#### Task
Line by line, transcribe the material shown below exactly.
*** Stored data Section Begins ***
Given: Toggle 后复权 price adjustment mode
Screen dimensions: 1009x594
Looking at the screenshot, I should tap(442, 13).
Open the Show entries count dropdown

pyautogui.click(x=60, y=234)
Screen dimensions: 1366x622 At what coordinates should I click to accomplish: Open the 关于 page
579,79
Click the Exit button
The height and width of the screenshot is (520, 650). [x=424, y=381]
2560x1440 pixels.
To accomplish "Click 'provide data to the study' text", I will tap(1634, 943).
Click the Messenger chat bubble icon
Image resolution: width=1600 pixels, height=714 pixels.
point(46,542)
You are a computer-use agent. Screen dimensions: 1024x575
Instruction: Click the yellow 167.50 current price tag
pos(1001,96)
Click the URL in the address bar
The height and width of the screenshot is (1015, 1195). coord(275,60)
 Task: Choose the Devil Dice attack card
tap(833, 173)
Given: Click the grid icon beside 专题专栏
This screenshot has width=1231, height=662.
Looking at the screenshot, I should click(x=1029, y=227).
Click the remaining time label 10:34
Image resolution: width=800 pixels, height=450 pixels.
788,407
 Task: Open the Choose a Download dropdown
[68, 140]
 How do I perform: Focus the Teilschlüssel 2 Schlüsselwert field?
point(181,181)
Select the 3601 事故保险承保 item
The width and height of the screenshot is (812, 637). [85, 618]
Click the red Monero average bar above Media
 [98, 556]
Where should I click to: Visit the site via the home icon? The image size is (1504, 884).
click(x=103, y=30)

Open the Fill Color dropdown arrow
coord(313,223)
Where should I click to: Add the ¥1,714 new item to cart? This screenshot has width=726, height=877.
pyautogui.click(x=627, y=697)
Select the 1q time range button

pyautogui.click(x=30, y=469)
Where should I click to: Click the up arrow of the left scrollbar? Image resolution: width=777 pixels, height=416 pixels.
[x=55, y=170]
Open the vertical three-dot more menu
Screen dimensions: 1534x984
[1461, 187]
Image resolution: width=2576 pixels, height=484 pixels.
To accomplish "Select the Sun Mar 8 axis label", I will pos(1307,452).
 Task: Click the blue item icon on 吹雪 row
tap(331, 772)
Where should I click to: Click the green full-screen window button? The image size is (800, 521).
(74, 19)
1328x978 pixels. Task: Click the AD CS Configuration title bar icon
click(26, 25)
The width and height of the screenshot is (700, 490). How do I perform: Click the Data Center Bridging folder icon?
*** Stored data Section Ends ***
#### Answer below
Given: Toggle 后复权 price adjustment mode
Screen dimensions: 1009x594
Looking at the screenshot, I should tap(442, 13).
Open the Show entries count dropdown

pyautogui.click(x=60, y=234)
Screen dimensions: 1366x622 At what coordinates should I click to accomplish: Open the 关于 page
579,79
Click the Exit button
The height and width of the screenshot is (520, 650). [x=424, y=381]
2560x1440 pixels.
To accomplish "Click 'provide data to the study' text", I will tap(1634, 943).
Click the Messenger chat bubble icon
Image resolution: width=1600 pixels, height=714 pixels.
point(46,542)
You are a computer-use agent. Screen dimensions: 1024x575
Instruction: Click the yellow 167.50 current price tag
pos(1001,96)
Click the URL in the address bar
The height and width of the screenshot is (1015, 1195). coord(275,60)
 Task: Choose the Devil Dice attack card
tap(833, 173)
Given: Click the grid icon beside 专题专栏
This screenshot has width=1231, height=662.
Looking at the screenshot, I should click(x=1029, y=227).
Click the remaining time label 10:34
Image resolution: width=800 pixels, height=450 pixels.
788,407
 Task: Open the Choose a Download dropdown
[68, 140]
 How do I perform: Focus the Teilschlüssel 2 Schlüsselwert field?
point(181,181)
Select the 3601 事故保险承保 item
The width and height of the screenshot is (812, 637). [85, 618]
Click the red Monero average bar above Media
 [98, 556]
Where should I click to: Visit the site via the home icon? The image size is (1504, 884).
click(x=103, y=30)

Open the Fill Color dropdown arrow
coord(313,223)
Where should I click to: Add the ¥1,714 new item to cart? This screenshot has width=726, height=877.
pyautogui.click(x=627, y=697)
Select the 1q time range button

pyautogui.click(x=30, y=469)
Where should I click to: Click the up arrow of the left scrollbar? Image resolution: width=777 pixels, height=416 pixels.
[x=55, y=170]
Open the vertical three-dot more menu
Screen dimensions: 1534x984
[1461, 187]
Image resolution: width=2576 pixels, height=484 pixels.
To accomplish "Select the Sun Mar 8 axis label", I will pos(1307,452).
 Task: Click the blue item icon on 吹雪 row
tap(331, 772)
Where should I click to: Click the green full-screen window button? The image size is (800, 521).
(74, 19)
1328x978 pixels. Task: Click the AD CS Configuration title bar icon
click(26, 25)
The width and height of the screenshot is (700, 490). How do I perform: Click the Data Center Bridging folder icon?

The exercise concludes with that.